*Dataset entries*.

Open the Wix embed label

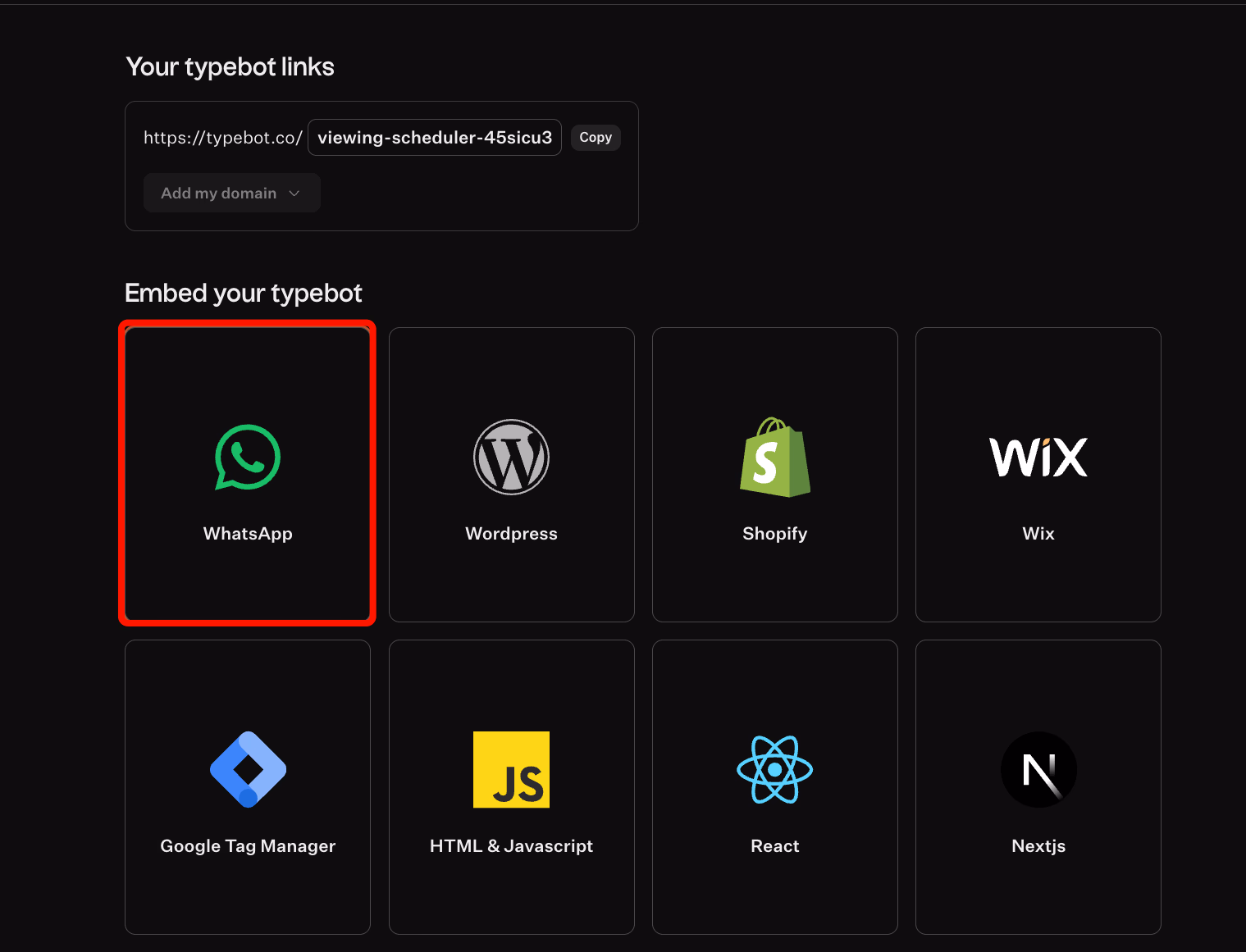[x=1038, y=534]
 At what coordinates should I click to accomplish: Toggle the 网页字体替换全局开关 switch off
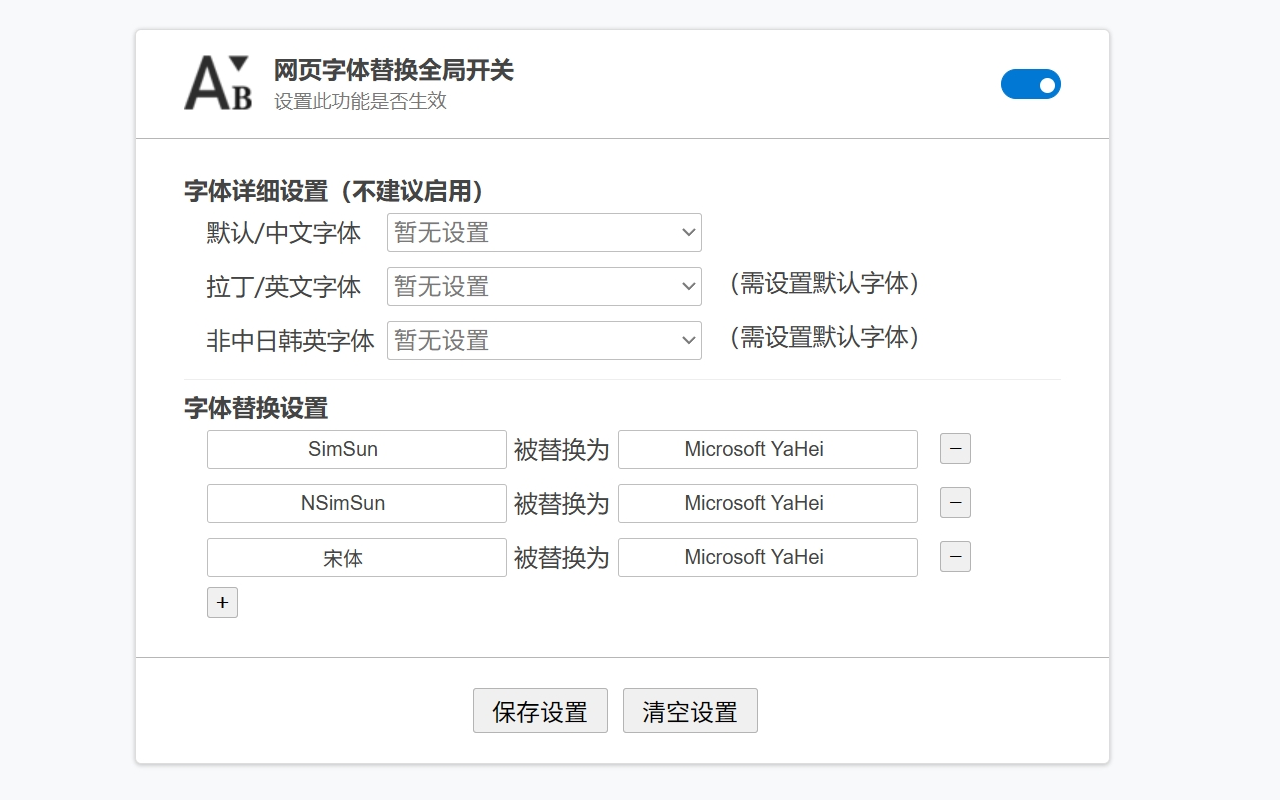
* * *
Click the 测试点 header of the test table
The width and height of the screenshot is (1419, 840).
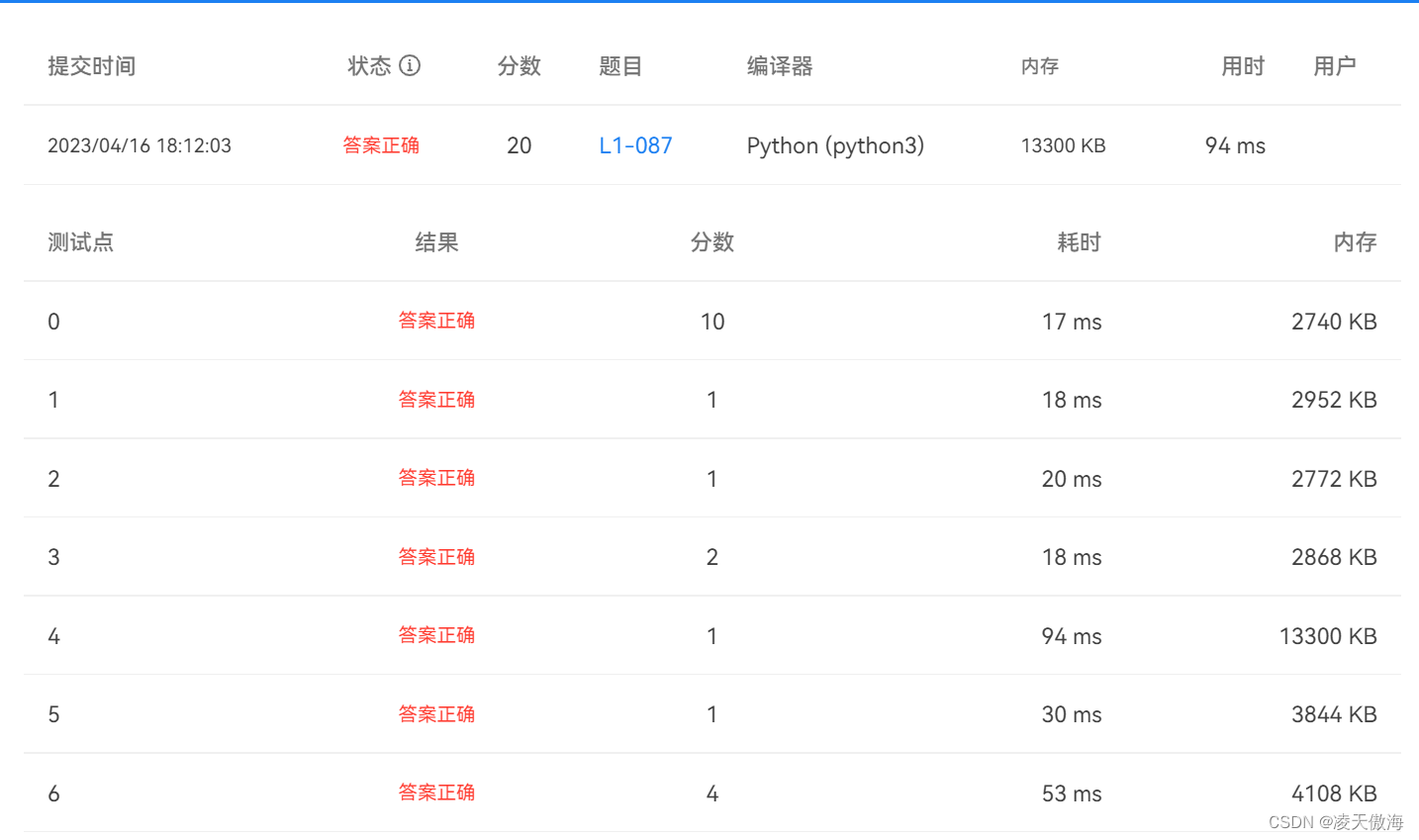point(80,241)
==
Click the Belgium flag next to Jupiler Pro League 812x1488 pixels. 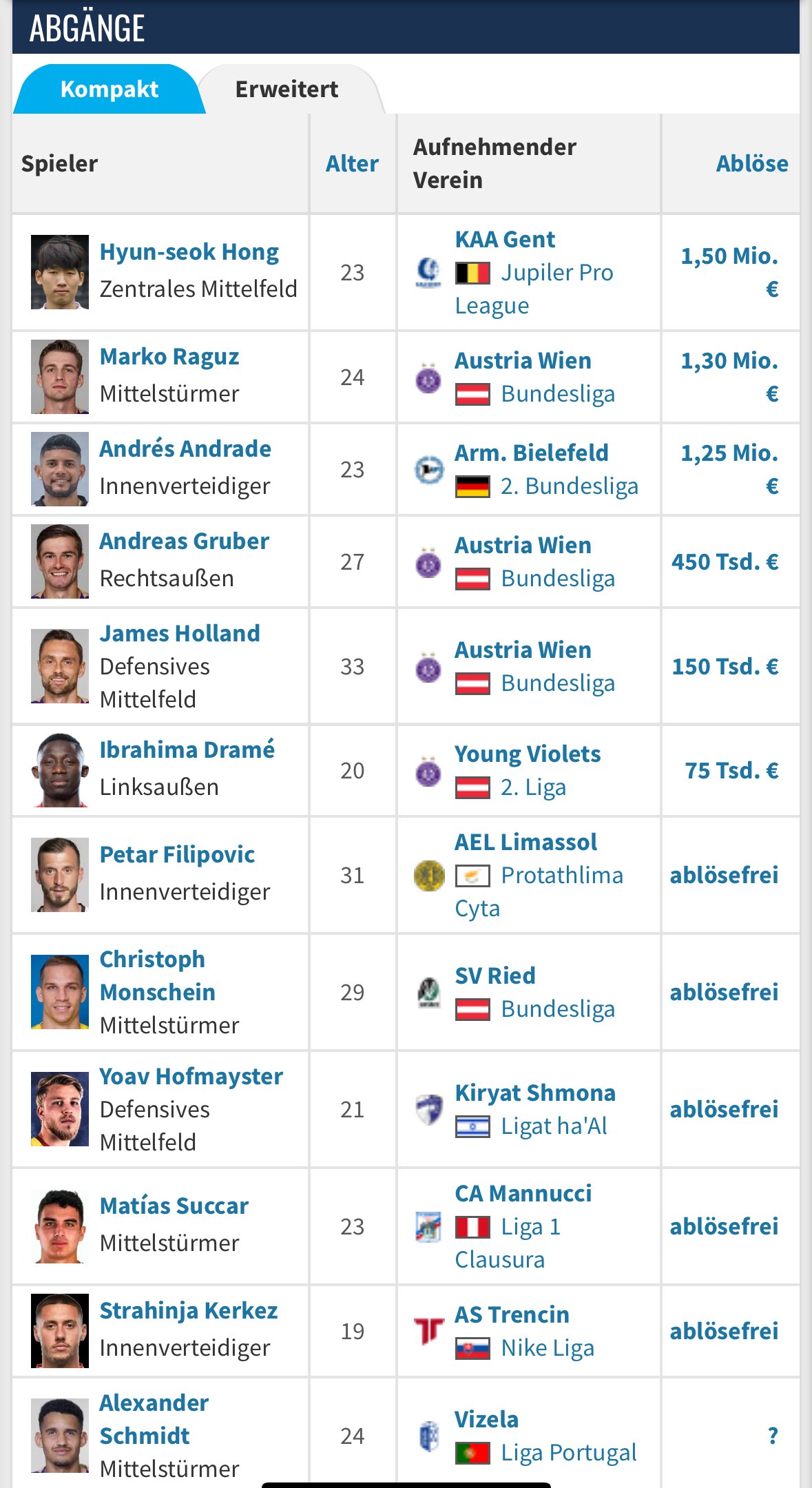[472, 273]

*What needs to be done*.
Although pictures appear among the records above, write out exactly only the lines from the one that has "Open the Wix embed label" through the one that has "At what coordinates", and leave the pictures out.

*The completed task*.
Open the Wix embed label

[x=1038, y=534]
 At what coordinates should I click to accomplish: Toggle the 网页字体替换全局开关 switch off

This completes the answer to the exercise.